▶ [PAGE EXCERPT]:
[Start of section]

Report shows pomegranates may improve Alzheimer's treatment

More News Top Stories
Report shows pomegranates may improve Alzheimer's treatment

Utolithin A, a gut compound that's produced by ingesting pomegranates, berries, and nuts, can have an impact on aging and diseases like alzheimer's.

The compound has been proved to improve muscle function in young animals and the prevention of age-related muscle decline in old-mice. 

Urolithin A removes weak mitochondria from the brain and is as effective as supplement (NAD supplement), plays a key role in neurodegenerative diseases such as Alzheimer's and Parkinson's, as it actively helps remove damaged mitochondria from the brain.

Researchers don't know the exact amount of urolithin A that's needed to improve alzheimer's symptoms, but the substance is available in pill form as well. 

The study is published in the journal Alzheimer's & Dementia.

[End of section]

▶ [INFORMATION SHOWN]:

[Start of section]

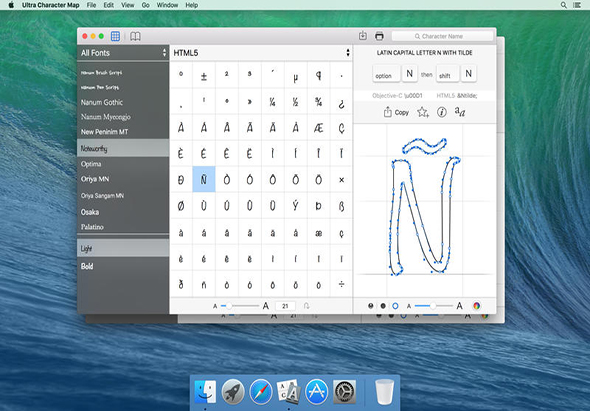Select the Optima font in list
This screenshot has width=590, height=411.
123,164
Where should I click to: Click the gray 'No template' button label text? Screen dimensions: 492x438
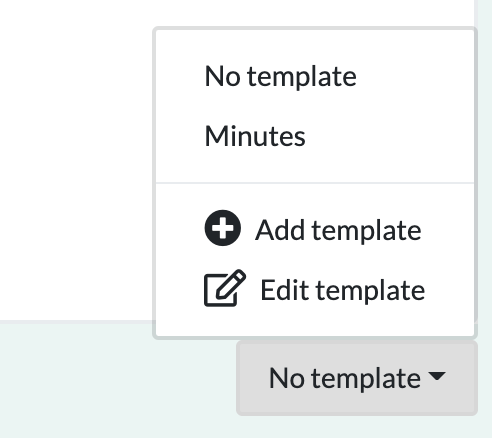tap(345, 378)
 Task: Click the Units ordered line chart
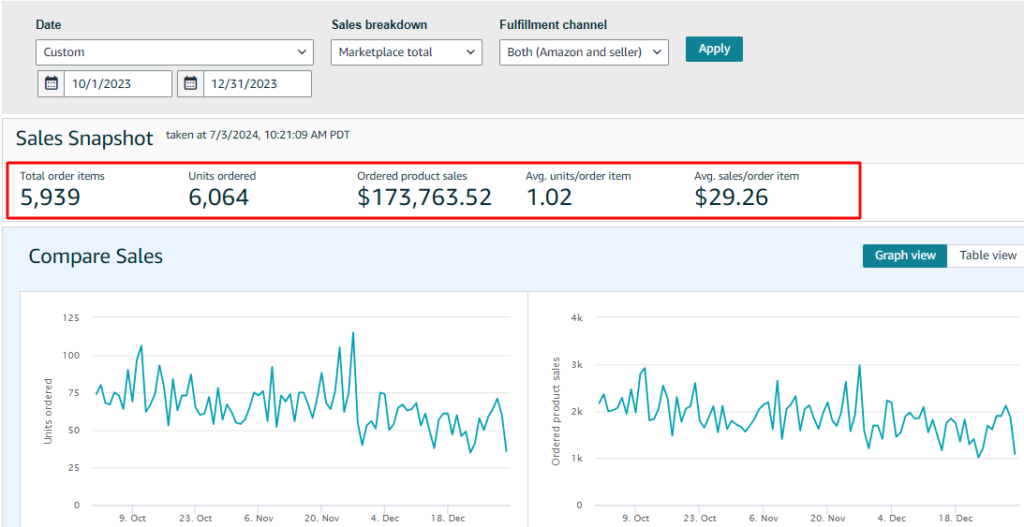point(300,410)
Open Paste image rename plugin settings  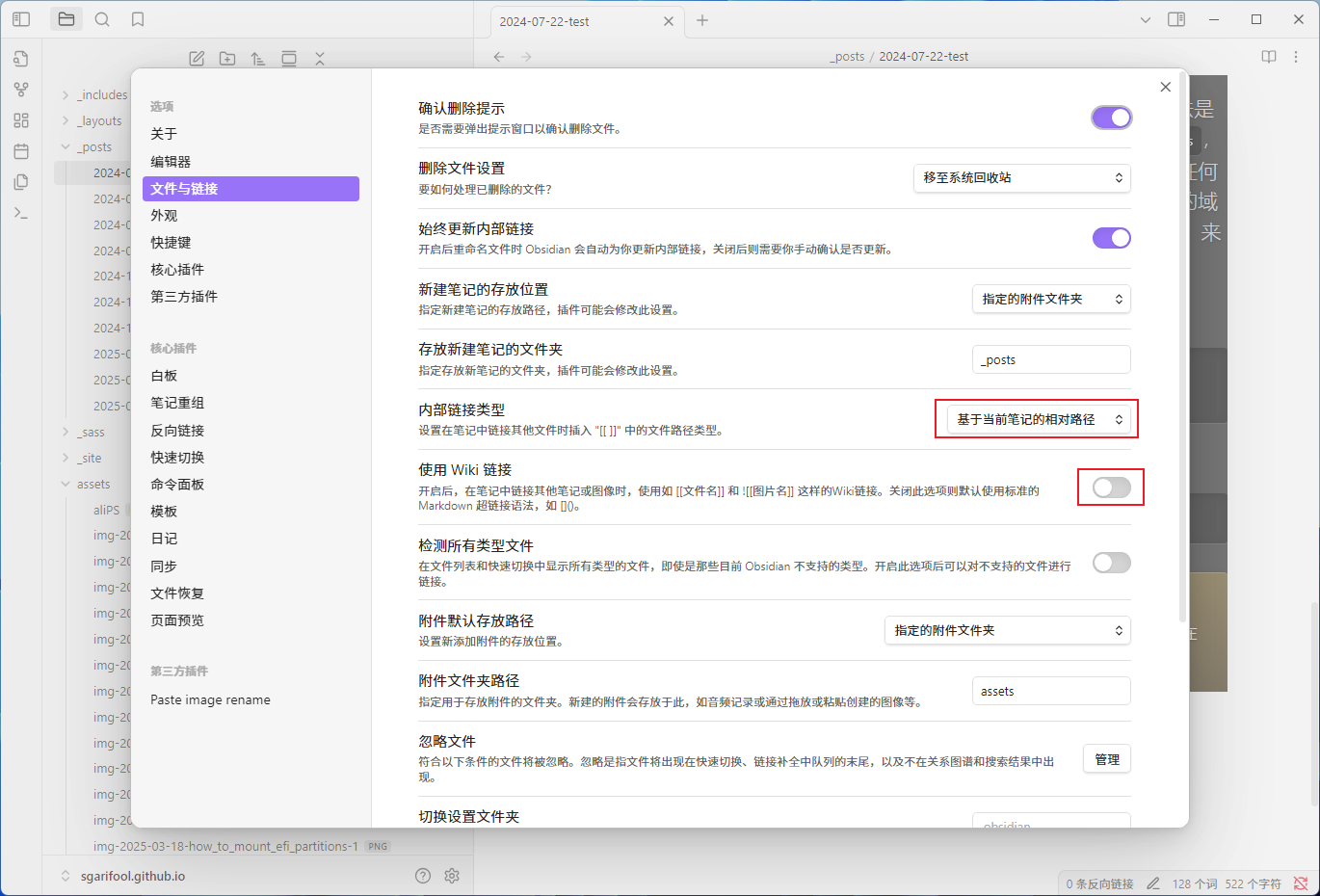click(210, 700)
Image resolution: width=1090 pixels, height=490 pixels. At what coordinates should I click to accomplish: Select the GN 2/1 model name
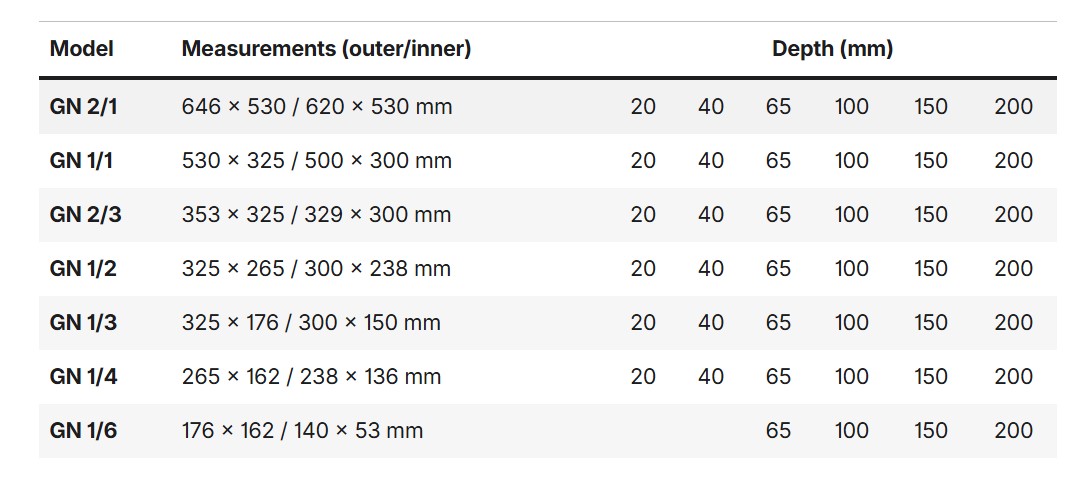tap(84, 106)
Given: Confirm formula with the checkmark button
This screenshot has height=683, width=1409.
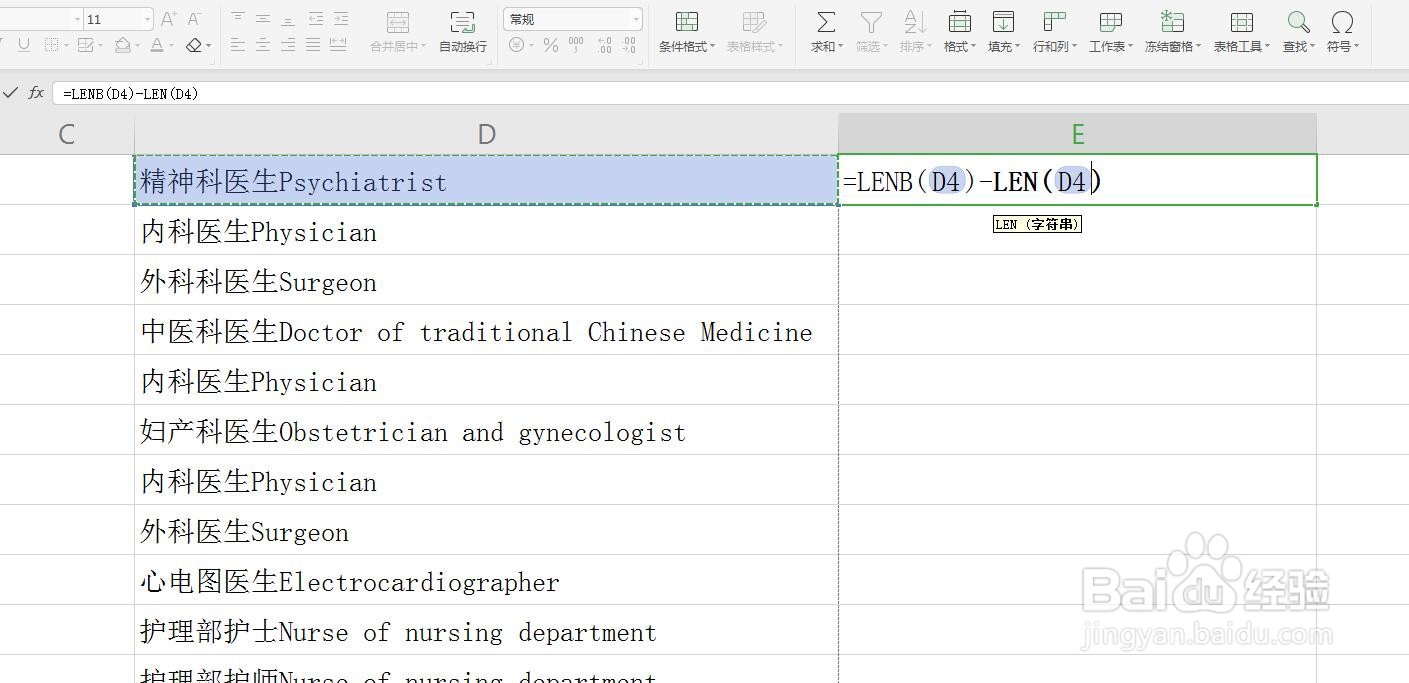Looking at the screenshot, I should (x=11, y=93).
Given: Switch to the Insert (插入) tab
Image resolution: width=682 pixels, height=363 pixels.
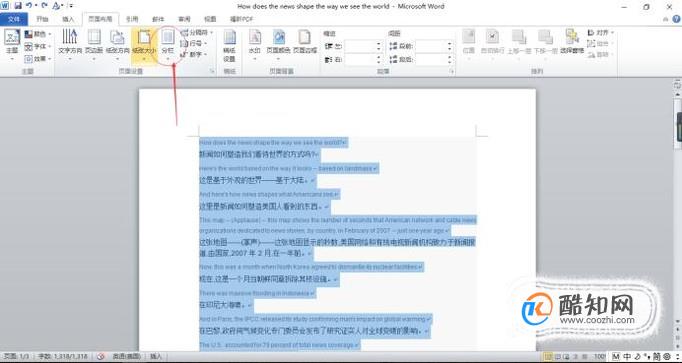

[End of section]

▶ [TASKS TO COMPLETE]:
• 1. According to the pomegranate report, why does urolithin A play a key role in neurodegenerative diseases such as Alzheimer's and Parkinson's?
• 2. In which journal does the pomegranate report say the study was published?
• 3. Continue the pomegranate report from the point where it stops.

▶ [RESPONSES]:
• 1. Urolithin A plays that role because it actively helps remove damaged mitochondria from the brain.

• 2. Alzheimer's & Dementia

• 3.
According to the study, alzheimer's disease is estimated to triple worldwide by 2050. The disease, which affects your memory and bodily functions, is difficult to treat. 

Vilhelm Bohr, the Affiliate Professor at the Department of Cellular and Molecular Medicine at the University of Copenhagen and was previously Department Chair at the US National Institute on Aging, said that "Even though the study was conducted on mouse models, the prospects are positive. So far, research has shown promising results for the substance in the muscles, and on humans are being planned."